-- Opening Marker --
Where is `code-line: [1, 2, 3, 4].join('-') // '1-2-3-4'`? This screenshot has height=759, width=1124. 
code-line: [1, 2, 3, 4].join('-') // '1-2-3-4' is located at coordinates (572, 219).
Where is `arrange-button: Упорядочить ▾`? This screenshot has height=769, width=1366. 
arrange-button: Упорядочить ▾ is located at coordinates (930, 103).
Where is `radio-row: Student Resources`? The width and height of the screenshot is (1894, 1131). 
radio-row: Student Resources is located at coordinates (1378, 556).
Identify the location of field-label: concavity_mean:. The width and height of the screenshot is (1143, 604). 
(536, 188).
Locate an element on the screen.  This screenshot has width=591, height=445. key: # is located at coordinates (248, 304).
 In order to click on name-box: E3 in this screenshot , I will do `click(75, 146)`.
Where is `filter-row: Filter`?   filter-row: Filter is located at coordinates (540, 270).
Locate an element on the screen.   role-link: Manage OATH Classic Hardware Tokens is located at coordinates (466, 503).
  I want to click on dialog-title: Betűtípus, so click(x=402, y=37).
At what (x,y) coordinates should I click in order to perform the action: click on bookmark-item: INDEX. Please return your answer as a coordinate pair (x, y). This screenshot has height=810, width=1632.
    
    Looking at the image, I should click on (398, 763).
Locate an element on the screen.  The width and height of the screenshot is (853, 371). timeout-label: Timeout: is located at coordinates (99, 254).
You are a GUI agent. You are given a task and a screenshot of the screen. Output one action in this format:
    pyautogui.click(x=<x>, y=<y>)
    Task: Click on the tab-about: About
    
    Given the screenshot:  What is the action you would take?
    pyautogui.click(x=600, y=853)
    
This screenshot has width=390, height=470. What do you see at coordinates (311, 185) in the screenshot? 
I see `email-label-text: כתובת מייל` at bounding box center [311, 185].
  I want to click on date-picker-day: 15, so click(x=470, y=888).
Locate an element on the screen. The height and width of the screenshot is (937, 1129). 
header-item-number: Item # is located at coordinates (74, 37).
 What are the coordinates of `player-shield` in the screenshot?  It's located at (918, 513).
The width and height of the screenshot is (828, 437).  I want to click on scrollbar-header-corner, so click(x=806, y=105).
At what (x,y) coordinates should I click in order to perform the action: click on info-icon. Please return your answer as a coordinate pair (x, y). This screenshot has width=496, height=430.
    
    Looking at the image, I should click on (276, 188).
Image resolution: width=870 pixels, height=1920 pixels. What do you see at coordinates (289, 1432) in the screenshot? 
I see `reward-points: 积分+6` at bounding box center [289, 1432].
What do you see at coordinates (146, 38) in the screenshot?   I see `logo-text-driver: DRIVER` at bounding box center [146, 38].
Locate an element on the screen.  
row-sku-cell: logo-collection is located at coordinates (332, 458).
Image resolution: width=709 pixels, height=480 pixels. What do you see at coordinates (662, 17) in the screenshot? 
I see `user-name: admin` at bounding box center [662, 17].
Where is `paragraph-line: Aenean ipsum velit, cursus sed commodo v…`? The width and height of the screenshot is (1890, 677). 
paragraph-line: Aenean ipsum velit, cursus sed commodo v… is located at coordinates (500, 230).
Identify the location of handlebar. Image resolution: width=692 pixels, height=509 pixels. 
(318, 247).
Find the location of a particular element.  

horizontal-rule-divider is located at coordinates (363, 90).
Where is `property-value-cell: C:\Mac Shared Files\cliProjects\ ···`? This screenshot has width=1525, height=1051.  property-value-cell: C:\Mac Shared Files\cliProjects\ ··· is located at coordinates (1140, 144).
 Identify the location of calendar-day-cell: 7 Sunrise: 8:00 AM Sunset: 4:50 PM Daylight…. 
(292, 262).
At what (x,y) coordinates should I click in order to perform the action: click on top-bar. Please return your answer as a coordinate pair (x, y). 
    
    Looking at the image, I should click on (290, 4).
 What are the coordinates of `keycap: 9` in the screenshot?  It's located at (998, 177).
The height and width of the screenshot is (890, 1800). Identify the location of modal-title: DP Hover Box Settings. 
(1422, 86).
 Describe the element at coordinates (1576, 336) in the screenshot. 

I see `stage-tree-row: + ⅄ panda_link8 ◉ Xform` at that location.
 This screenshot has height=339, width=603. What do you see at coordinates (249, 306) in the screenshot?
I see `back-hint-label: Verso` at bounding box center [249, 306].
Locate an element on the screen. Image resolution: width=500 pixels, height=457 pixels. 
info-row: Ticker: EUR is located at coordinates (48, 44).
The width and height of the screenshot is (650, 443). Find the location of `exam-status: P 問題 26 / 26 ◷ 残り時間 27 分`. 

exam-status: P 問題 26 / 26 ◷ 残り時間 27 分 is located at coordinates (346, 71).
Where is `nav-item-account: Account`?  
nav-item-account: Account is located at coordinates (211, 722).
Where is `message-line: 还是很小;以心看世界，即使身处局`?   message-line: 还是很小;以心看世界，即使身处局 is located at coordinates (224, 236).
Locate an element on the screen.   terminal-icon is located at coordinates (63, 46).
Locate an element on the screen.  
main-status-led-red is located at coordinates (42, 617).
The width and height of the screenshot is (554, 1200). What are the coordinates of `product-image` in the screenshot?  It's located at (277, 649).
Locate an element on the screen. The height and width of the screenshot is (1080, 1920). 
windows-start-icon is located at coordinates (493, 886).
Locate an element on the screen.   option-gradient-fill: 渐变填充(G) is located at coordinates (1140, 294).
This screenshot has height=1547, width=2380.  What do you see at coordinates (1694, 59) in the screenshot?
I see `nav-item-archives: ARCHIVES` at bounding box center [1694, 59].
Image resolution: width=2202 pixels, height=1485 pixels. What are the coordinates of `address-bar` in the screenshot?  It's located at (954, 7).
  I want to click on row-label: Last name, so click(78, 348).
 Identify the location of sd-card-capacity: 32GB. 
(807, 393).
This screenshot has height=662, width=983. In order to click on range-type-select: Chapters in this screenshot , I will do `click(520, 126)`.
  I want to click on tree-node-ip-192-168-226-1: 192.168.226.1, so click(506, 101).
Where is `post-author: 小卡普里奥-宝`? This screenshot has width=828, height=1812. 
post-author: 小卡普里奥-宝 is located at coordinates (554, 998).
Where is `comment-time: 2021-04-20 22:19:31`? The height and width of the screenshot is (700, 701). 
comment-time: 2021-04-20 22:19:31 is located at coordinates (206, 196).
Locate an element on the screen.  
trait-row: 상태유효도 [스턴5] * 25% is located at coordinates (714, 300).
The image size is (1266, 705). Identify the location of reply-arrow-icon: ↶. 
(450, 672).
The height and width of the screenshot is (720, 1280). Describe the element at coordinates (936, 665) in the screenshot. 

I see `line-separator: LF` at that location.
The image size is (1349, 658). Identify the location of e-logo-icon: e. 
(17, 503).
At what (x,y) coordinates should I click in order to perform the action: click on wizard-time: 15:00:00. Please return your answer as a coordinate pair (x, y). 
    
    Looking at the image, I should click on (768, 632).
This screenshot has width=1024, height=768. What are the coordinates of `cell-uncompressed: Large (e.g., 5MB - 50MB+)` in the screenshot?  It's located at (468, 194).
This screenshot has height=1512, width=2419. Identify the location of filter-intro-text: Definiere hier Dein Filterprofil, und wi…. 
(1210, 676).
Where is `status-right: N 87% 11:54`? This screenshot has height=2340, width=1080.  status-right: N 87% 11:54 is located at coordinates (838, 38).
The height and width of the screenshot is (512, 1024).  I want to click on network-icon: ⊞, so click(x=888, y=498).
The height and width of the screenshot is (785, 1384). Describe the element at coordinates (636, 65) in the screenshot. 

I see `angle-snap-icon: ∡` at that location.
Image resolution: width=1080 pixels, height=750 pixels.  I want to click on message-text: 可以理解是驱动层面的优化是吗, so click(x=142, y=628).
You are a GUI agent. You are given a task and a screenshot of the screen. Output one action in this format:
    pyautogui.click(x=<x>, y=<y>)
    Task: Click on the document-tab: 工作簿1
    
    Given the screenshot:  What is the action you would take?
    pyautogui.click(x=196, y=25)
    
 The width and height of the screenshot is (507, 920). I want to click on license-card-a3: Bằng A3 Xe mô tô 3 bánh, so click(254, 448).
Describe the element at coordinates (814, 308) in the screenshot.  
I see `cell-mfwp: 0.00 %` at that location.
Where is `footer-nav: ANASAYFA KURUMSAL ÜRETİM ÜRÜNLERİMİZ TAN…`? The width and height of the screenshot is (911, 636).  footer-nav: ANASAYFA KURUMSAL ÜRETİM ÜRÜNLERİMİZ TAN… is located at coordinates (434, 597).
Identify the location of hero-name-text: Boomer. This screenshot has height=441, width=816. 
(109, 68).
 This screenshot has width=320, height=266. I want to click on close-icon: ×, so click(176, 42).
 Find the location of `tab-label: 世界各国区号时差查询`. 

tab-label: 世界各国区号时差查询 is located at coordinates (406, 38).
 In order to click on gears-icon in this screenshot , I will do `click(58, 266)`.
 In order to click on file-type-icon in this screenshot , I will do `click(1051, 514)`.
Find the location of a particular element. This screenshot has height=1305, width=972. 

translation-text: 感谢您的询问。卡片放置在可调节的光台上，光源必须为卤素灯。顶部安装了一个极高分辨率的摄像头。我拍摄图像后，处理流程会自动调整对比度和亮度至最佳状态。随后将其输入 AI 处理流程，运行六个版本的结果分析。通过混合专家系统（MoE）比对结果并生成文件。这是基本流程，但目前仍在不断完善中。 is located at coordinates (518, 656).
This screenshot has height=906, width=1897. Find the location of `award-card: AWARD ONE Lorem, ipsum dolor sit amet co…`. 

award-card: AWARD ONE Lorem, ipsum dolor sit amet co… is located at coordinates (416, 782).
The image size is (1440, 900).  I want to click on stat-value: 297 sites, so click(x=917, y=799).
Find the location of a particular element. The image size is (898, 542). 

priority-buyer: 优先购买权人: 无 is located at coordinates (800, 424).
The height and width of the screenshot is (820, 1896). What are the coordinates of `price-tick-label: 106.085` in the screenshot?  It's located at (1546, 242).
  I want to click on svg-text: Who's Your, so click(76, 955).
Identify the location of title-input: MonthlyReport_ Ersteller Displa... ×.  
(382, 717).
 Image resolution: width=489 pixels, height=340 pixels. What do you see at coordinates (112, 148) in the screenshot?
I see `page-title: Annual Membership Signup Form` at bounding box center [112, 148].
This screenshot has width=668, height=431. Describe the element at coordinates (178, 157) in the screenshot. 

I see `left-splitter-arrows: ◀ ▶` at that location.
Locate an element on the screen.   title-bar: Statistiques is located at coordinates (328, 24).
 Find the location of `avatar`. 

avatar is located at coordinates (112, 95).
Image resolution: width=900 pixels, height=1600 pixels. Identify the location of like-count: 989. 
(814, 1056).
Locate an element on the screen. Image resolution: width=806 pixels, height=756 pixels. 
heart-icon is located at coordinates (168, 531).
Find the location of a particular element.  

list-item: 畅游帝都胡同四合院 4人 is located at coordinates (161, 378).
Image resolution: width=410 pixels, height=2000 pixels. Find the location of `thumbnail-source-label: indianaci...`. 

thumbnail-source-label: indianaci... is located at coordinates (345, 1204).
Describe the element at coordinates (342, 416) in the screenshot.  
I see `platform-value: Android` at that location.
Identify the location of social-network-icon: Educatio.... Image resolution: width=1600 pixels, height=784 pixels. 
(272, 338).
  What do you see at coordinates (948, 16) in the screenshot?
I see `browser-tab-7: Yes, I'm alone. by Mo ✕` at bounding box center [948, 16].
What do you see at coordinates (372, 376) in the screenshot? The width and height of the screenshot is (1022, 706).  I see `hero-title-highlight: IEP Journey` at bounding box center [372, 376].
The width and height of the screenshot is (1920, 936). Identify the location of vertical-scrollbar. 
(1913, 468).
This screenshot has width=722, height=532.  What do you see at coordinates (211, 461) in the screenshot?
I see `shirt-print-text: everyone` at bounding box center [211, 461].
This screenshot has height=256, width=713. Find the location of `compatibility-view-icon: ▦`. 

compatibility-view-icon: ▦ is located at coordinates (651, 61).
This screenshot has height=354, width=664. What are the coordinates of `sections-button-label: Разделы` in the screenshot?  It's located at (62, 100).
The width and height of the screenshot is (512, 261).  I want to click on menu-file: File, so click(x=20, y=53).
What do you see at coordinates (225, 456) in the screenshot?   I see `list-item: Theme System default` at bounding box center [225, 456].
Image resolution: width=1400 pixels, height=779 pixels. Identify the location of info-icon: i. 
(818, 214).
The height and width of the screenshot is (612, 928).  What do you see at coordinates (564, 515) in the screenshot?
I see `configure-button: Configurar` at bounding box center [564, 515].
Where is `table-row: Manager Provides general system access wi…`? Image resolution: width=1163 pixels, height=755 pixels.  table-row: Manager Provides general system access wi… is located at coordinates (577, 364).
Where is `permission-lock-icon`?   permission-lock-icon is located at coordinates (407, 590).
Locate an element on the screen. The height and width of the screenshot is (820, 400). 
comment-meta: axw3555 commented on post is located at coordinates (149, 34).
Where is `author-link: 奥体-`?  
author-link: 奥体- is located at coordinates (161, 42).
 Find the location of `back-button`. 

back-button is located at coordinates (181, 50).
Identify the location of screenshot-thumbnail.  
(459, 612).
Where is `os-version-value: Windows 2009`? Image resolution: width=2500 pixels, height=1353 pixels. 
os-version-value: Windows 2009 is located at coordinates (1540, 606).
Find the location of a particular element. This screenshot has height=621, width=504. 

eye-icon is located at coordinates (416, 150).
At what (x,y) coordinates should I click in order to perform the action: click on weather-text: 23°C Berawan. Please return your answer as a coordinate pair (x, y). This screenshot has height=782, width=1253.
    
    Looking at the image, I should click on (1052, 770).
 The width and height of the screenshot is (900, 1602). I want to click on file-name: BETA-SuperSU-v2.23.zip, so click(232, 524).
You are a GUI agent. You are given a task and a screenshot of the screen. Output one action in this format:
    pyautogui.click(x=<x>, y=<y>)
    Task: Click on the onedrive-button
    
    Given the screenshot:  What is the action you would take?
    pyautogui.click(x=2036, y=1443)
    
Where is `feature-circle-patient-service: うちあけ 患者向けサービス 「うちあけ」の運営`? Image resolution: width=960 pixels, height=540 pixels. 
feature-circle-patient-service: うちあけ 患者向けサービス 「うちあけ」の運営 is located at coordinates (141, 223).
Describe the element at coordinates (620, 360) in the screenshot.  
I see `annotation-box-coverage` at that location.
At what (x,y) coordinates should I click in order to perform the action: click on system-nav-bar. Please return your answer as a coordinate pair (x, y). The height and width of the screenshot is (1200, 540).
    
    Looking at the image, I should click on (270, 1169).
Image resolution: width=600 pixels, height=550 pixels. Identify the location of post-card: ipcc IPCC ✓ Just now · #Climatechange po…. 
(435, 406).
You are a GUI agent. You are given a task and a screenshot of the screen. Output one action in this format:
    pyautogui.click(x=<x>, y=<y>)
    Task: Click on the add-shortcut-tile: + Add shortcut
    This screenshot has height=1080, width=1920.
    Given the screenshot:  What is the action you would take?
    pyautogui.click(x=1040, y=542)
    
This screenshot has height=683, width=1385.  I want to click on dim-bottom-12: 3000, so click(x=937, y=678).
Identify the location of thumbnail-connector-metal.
-- Closing Marker --
Transcribe the records verbatim from their first line through the line containing "I want to click on dialog-title: Betűtípus, so", including both of those lines.

RESPONSE FOR THIS EXERCISE
Where is `code-line: [1, 2, 3, 4].join('-') // '1-2-3-4'`? This screenshot has height=759, width=1124. 
code-line: [1, 2, 3, 4].join('-') // '1-2-3-4' is located at coordinates (572, 219).
Where is `arrange-button: Упорядочить ▾`? This screenshot has height=769, width=1366. 
arrange-button: Упорядочить ▾ is located at coordinates (930, 103).
Where is `radio-row: Student Resources`? The width and height of the screenshot is (1894, 1131). 
radio-row: Student Resources is located at coordinates (1378, 556).
Identify the location of field-label: concavity_mean:. The width and height of the screenshot is (1143, 604). 
(536, 188).
Locate an element on the screen.  This screenshot has width=591, height=445. key: # is located at coordinates (248, 304).
 In order to click on name-box: E3 in this screenshot , I will do `click(75, 146)`.
Where is `filter-row: Filter`?   filter-row: Filter is located at coordinates (540, 270).
Locate an element on the screen.   role-link: Manage OATH Classic Hardware Tokens is located at coordinates (466, 503).
  I want to click on dialog-title: Betűtípus, so click(x=402, y=37).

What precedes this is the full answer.